# [To do]
A. According to the story about the Frederiksdal cherry winery, in what year did Harald Krabbe's grandfather buy the estate?
B. In the Frederiksdal cherry winery story, condense the paragraph beginning "Harald Krabbe, now in his early 50s" into a bulleted list that keeps its main facts.
C. Pick up the story of Harald Krabbe and the Frederiksdal cherry winery after its final sentence, and ignore the data.

The Wine Rebel at Manor Frederiksdal

Finding a Niche
in a worldwide acclaimed Cherry Winery

When things come to an end, there is always a chance for something new. As the impact of globalization brought a decline to the cherry juice industry in Denmark, farmer Harald Krabbe discovered a new way of using the masses of Stevnsbaer cherries in his orchard. A small remark from a food gourmet would change the direction of their cherry farm towards a whole new field of production. Ever since, the Cherry Winery of Frederiksdal has gained a reputation all over the globe. And as it turned out, the little red fruit has become the major source of income for the manorial estate, which has been in the family for three generations.

As told to Annika Kiehn, July 2021

All pictures are owned by Frederiksdal and are kindly lend for this Blog story

I love to read and watch documentaries about successful people – be it an economist, a judge, a popstar or some kind of entrepreneur. It is appealing to learn, how they endured the long way of trial and error, of how they kept rejecting a No and searched for another Yes instead. How they would develop their own tools in order to get closer to their aim. Of how a moment of sharp clarity and luck would suddenly push away all odds and lead to a never-ending domino-effect of positivism and enthusiasm. Harald Krabbe is one of those people. He is the owner of manor Frederiksdal, a picturesque estate at the Westcoast of Lolland, South Denmark. The grand white manor house sparkles like a diamond within the green surroundings framed by the Baltic Sea. Its intact condition proves, that it has been through an intensive renovation process.

„It is quite decadent, I know“, says Harald Krabbe. „It is the result of someones‘ success, of being bored and a need to show off. It’s my heritage, though. And as a famous Danish landowner once said: ‚My heritage is my freedom.‘“ He smiles and explains: „It is what you do, you have no other choice – and that kind of speaks for me, too. When you talk to young people these days, they seem utterly confused because they have so many choices and they don’t know which one to go after. That is a pity. With this estate, my path is more or less set.“ And it seems, he is making the most out of it.

Harald Krabbe, now in his early 50s, is the eldest of five siblings and descendant of a long Danish family line. As tradition has it, he held the privilege to inherit the estate. „I remember, when I was 14, my father said to me: Do you want it? – and I said yes.“ For 21 years now he has been running the place, which was bought by his grandfather in 1956. The estate is said to date back to the year 1305, whereas the manor house was built in 1756 in a late baroque-Style. Krabbe is a trained farmer, who mostly grows various kinds of crops, grass seeds and agroforestry. „Even if I hadn’t had this farm, I would have become a farmer anyway because I love being one.“ But, he admits, farming has become a rather fragile and wearing business these days, heavily influenced by the ups and downs of the global market. Not the best position for maintaining a manor. „This house is insanely expensive, but I like to keep it, so I have to think in money.“ Owning and preserving (and heating!) almost 2000 square meters of living space, is surely a challenge. But a lack of money has proven to be a valuable sorce for endless creativity and sometimes, it just takes the right timing.

# [Supplied information]

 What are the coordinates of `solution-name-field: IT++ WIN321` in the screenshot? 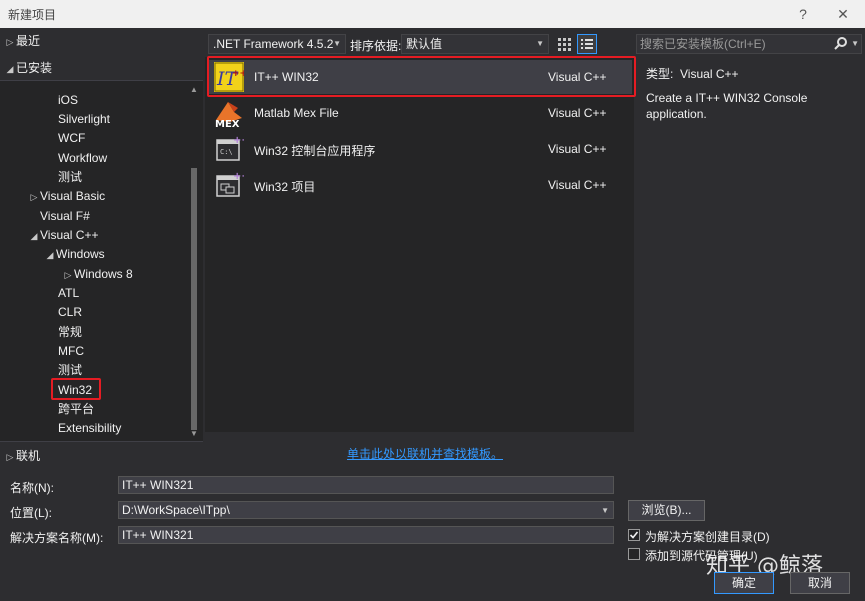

# [Responses in order]
A. 1956

B.
- Harald Krabbe, in his early 50s, is the eldest of five siblings from a long Danish family line. By tradition he was to inherit the estate, and he said yes when his father asked him at 14.
- He has run the estate for 21 years. His grandfather bought it in 1956.
- The estate is said to date back to 1305. The late-baroque manor house was built in 1756.
- He is a trained farmer who grows various crops, grass seeds and agroforestry, and he says he would have become a farmer anyway.
- Farming has become fragile and wearing because it depends on the global market, which makes the expensive manor hard to maintain. The house has almost 2,000 square meters to preserve and heat.
- A lack of money has fed his creativity, and sometimes good timing is what it takes.

C.
“With this estate my path is more or less set. I’ve been put in here and it’s my job to look after it and I find it exciting. Lolland is a fantastic place for growing food.“

Harald Krabbe, Owner of Cherry Winery Frederiksdal

Harald Krabbe seems to be the kind of person, who envisions future projects all the time. Once he goes for something, he likes to do it thoroughly. That is true also for the restauration of the manor. All windows were restored with the old-fashioned technique of dipping them in a tank of heated linseedoil to make sure, they get an extra layer of protection on a natural basis. It is a time consuming and expensive process, but the effect is longlasting. „And that,“ Krabbe says, „is the overall purpose of maintaining Frederiksdal.“

His life is based on a simple attitude: „Everything I do, I do because I like it. In terms of the manor, I have just borrowed it. I’ve been put in here and it’s my job to look after it. And I find it exciting.“ He smiles with a confidence, that seems to derive from an utterly positive mind. Harald Krabbe always seems to have a Plan B, D and C waiting in his drawer. It was in the early years of the new millennium, when he was forced to find different sources of income. When the rise of globalization had ruined the family’s long-standing cherry-juice business, he planned to chop down the cherry trees and plant grain instead.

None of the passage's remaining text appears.